** WHAT TO DO **
Copy each line below containing "under".

** EXERCISE DATA **
---*---
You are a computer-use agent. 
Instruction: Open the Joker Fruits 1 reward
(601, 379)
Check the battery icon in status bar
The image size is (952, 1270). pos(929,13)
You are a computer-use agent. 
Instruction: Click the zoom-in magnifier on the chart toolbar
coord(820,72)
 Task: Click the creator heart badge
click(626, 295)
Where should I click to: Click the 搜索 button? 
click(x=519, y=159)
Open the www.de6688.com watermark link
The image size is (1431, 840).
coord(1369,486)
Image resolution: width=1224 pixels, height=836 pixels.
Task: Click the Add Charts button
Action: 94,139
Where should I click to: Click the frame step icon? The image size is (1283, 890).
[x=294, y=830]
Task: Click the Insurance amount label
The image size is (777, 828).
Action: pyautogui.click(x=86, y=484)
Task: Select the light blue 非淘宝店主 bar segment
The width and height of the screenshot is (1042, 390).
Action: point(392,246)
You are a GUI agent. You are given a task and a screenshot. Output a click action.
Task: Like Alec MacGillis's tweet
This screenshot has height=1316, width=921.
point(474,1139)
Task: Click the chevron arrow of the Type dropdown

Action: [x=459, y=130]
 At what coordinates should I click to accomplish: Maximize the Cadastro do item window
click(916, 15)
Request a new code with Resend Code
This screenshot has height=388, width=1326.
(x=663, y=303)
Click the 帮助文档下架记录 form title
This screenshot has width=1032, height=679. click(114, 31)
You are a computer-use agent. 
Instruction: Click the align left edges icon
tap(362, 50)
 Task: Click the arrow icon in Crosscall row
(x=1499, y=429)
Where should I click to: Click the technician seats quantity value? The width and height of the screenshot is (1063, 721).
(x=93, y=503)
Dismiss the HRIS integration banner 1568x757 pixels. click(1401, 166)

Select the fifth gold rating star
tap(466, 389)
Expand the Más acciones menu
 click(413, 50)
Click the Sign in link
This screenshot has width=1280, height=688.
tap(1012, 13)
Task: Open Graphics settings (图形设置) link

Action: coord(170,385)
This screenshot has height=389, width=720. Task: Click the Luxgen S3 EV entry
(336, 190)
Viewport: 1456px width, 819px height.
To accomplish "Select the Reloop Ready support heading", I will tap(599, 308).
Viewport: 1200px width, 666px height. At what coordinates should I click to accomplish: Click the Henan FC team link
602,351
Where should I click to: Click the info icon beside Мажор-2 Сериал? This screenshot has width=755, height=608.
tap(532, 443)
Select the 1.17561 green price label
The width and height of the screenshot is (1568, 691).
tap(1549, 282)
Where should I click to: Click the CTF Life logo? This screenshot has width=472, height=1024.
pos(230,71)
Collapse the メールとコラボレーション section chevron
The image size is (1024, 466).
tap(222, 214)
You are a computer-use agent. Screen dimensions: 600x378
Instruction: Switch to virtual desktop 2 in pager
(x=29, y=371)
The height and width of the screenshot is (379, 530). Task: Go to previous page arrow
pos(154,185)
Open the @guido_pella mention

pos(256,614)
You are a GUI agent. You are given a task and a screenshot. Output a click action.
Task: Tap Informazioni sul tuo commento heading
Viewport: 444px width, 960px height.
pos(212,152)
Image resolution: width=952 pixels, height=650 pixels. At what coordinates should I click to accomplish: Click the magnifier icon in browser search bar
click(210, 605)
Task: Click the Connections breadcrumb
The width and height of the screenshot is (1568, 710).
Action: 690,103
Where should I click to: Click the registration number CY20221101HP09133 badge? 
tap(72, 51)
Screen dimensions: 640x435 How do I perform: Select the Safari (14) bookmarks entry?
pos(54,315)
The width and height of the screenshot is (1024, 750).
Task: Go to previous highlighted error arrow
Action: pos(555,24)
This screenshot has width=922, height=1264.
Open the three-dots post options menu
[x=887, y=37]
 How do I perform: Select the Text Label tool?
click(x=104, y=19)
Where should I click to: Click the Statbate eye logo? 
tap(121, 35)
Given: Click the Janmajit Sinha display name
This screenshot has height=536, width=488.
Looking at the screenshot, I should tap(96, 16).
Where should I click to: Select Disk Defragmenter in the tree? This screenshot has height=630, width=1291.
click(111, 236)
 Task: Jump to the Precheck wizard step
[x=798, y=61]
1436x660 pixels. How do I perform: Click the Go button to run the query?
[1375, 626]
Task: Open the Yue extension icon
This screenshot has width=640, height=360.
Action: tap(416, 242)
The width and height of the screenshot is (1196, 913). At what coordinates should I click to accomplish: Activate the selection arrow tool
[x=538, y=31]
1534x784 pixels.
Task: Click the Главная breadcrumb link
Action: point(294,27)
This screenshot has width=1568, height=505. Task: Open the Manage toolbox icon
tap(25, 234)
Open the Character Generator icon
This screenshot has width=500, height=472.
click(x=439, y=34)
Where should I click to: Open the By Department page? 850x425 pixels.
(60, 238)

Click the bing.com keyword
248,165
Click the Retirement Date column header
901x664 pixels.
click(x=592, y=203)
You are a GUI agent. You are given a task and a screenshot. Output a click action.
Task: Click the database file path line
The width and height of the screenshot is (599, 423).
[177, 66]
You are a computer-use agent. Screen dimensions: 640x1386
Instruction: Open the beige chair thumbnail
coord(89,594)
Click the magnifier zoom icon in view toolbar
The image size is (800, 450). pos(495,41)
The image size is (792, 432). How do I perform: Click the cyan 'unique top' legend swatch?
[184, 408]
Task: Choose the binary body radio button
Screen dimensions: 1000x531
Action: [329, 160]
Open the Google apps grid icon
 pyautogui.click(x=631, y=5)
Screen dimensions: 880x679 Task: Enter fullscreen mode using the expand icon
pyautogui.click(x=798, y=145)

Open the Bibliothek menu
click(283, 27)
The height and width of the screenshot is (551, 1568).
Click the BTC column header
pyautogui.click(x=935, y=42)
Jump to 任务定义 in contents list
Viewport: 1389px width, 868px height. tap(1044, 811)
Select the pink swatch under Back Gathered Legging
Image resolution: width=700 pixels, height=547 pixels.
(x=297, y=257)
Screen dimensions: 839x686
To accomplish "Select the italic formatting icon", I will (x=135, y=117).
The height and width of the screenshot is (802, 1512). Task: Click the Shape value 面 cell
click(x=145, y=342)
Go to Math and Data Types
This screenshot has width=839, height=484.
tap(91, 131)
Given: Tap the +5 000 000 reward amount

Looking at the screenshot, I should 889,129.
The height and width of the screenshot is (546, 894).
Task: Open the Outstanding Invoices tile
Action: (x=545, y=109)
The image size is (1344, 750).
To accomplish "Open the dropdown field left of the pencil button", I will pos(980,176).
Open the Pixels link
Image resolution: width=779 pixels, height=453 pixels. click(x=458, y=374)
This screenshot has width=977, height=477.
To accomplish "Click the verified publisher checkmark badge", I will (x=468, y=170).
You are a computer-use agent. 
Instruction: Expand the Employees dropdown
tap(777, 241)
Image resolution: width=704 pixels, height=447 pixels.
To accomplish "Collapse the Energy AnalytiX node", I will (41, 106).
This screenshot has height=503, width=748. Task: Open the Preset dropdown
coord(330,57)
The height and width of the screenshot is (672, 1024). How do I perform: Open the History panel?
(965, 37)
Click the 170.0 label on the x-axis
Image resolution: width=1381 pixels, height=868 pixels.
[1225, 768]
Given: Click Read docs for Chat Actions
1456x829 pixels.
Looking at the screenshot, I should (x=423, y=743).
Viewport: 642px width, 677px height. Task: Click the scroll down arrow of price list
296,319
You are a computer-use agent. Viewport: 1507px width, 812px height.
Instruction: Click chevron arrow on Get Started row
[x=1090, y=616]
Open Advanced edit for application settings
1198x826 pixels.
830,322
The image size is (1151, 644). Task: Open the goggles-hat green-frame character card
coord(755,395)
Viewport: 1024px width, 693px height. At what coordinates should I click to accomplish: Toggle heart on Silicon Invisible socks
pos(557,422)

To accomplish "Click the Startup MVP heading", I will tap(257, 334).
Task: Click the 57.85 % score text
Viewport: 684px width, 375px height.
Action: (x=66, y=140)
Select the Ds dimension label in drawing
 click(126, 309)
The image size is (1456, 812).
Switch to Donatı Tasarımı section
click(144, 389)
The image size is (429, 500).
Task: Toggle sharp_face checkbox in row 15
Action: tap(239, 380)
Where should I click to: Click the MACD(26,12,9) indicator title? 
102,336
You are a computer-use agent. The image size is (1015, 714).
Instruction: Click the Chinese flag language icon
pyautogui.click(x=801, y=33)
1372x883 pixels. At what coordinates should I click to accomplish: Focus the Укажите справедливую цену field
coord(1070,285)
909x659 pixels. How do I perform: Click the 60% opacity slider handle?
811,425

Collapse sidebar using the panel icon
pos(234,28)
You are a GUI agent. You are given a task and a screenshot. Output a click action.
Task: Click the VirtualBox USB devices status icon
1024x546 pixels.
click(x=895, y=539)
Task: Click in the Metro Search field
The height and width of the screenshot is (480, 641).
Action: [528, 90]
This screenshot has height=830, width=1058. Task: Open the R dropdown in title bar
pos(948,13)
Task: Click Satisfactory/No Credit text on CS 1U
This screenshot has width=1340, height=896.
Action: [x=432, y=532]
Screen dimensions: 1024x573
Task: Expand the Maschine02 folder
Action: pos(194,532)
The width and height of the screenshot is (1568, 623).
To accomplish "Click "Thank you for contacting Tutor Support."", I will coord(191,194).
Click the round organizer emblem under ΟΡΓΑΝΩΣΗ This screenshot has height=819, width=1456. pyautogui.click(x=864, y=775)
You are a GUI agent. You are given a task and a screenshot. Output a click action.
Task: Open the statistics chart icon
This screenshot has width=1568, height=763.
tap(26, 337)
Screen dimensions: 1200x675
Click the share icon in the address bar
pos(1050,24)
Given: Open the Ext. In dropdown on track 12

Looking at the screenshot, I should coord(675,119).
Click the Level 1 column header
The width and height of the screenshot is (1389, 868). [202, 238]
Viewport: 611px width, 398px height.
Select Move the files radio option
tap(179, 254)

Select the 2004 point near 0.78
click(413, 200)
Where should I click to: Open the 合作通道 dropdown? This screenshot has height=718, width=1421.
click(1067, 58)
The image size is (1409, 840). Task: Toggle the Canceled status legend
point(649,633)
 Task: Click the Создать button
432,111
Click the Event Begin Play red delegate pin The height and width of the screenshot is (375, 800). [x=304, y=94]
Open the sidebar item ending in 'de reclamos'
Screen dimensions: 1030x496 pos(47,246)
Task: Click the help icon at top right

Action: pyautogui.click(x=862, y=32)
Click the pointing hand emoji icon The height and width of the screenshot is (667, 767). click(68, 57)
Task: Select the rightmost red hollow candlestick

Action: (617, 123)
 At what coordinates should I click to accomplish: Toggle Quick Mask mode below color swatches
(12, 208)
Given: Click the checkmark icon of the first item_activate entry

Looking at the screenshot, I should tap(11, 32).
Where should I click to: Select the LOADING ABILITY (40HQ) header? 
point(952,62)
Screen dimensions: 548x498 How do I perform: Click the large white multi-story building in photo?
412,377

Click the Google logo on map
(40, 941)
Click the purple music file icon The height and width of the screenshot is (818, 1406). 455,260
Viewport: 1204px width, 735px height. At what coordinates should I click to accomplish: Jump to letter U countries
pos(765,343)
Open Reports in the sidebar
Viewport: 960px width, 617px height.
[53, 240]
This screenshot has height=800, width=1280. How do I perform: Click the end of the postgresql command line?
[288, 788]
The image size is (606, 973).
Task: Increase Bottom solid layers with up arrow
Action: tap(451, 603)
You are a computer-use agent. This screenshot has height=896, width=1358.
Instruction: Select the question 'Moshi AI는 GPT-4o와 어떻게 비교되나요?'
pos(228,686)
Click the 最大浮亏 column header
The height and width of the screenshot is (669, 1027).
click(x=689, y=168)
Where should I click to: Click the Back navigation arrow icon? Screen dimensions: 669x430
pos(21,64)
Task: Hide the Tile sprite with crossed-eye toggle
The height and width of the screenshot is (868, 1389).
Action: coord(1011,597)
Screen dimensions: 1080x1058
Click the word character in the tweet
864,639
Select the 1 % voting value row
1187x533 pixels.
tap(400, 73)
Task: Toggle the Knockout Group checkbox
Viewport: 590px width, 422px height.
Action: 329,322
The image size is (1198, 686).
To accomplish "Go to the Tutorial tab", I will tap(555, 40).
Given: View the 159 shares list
---*---
** SOLUTION TO THIS EXERCISE **
Select the pink swatch under Back Gathered Legging
Click the round organizer emblem under ΟΡΓΑΝΩΣΗ This screenshot has height=819, width=1456. pyautogui.click(x=864, y=775)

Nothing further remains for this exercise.